The one I have is probably old. I downloaded it quite a while ago when we were talking about some of the issues on the anterless spreadsheet a few months ago.


----------



## nelsonccc (Jul 8, 2014)

nocturnalenemy said:


> GS deer tags do not use the 50% bonus/50% random rule. These are preference points. All tags go to those with the most points.


Exactly this. Don't know how I missed this or didn't know it. So do I have preference and bonus points for GS deer? Or are my 2 points really preference points? Never really understood the difference. I've applied for Panguitch as my first choice every year so does that mean I have preference points for GS deer?

Nevermind, I was being lazy and just looked it up here.

http://wildlife.utah.gov/hunting-in-utah/hunting-permits/684-how-bonus-and-preference-points-work

So I have 2 preference points. The questions would be how does the draw work? If I put in for Panguitch and don't draw am I then considered in the 2 point pool for my 2nd choice, lets say pine valley? Or do I fall behind everyone who had pine valley as their first choice?

This from the DWR page is confusing or I'm stupid....

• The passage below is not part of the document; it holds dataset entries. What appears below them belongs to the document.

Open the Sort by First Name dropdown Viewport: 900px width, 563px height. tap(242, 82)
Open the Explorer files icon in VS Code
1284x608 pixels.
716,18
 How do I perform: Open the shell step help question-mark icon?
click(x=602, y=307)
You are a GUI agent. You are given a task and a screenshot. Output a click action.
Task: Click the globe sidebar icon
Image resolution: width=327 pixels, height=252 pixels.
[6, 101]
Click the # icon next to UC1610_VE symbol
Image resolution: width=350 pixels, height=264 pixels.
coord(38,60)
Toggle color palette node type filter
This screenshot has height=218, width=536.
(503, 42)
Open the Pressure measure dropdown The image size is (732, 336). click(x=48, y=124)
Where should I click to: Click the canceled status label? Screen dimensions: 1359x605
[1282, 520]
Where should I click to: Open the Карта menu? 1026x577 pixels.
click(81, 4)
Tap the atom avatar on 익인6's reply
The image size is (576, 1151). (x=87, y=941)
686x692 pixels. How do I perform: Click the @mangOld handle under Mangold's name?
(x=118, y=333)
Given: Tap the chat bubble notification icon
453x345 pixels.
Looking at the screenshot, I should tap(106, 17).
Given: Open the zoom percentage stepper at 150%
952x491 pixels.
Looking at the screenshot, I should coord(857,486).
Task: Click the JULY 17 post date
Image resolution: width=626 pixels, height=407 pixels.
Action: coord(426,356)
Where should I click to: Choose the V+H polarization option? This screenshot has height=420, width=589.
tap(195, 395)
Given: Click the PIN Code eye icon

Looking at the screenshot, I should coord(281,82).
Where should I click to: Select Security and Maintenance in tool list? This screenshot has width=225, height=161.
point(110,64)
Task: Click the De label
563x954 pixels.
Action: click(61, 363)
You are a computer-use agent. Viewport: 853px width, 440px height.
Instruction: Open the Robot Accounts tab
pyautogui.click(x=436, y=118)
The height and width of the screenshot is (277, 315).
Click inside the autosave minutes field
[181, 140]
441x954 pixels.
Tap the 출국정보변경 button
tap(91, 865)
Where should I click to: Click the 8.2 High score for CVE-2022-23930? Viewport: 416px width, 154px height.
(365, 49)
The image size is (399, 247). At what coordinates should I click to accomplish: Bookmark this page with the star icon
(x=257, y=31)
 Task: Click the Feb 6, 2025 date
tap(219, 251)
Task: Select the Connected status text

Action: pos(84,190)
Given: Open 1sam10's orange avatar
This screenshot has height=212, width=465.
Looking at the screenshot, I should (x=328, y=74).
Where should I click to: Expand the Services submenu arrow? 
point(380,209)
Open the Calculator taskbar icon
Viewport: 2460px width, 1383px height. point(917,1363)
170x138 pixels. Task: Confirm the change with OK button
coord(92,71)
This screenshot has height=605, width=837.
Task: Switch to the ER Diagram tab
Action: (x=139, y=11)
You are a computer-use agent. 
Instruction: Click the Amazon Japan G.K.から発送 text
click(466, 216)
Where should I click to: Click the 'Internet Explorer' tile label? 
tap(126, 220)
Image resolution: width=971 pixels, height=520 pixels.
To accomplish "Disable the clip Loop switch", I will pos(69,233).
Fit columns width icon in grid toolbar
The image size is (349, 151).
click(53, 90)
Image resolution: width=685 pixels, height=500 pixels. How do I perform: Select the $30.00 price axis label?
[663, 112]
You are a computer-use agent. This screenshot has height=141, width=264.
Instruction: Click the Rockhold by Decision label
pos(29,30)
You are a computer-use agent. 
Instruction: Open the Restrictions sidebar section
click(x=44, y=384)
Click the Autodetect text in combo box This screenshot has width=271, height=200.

'*How preference points work in the general-season drawing*: Starting with the highest point level, the drawing looks at the hunter's first choice. If a permit is available for the hunt, the permit is awarded. (In the case of a group application, permits are awarded if there are enough permits for the people in the group.) If permits are not available, the application is skipped and the first choice of the next person is considered. After all first choices have been considered at that preference point level, the drawing will start looking at the second choices within that point level. This process continues in the same way for third, fourth and fifth choices. When the drawing is done for the highest point level, the process repeats for each point level down. Learn more about preference points.'


----------



## derekp1999 (Nov 17, 2011)

nelsonccc said:


> So I have 2 preference points. The questions would be how does the draw work? If I put in for Panguitch and don't draw am I then considered in the 2 point pool for my 2nd choice, lets say pine valley? Or do I fall behind everyone who had pine valley as their first choice?


Applicants are sorted into preference point pools without consideration for which hunt unit was selected on the application. Once all applicants are arranged into preference point pools applicants are issued random numbers that determine their drawing order within that preference point pool. All applicants within the highest preference point pool are considered and permits awarded before moving to the next preference point pool. So for example, all applicants with 4 preference points will have their applications evaluated and satisfied before moving on to the 3 preference point pool. If you do not draw your first choice on your application you will be awarded a preference point for the drawing the following year.

So if you failed to draw your first choice (Panguitch), by virtue of your 2 preference points the second choice (Pine Valley) on your application would be considered before an applicant who listed Pine Valley as their 1st choice but only has one preference point.

I'm sure you've seen threads discussing certain "loop holes" and proposals to "fix" the general deer preference point drawing... 
One of the proposals that has been floated out there is to change the drawing to consider all 1st choices on applications first before moving on to second choices. Honestly, there are a lot of good ideas out there, but for right now the system is ripe for the taking.


----------



## derekp1999 (Nov 17, 2011)

nelsonccc said:


> Exactly this. Don't know how I missed this or didn't know it. So do I have preference and bonus points for GS deer? Or are my 2 points really preference points? Never really understood the difference. I've applied for Panguitch as my first choice every year so does that mean I have preference points for GS deer?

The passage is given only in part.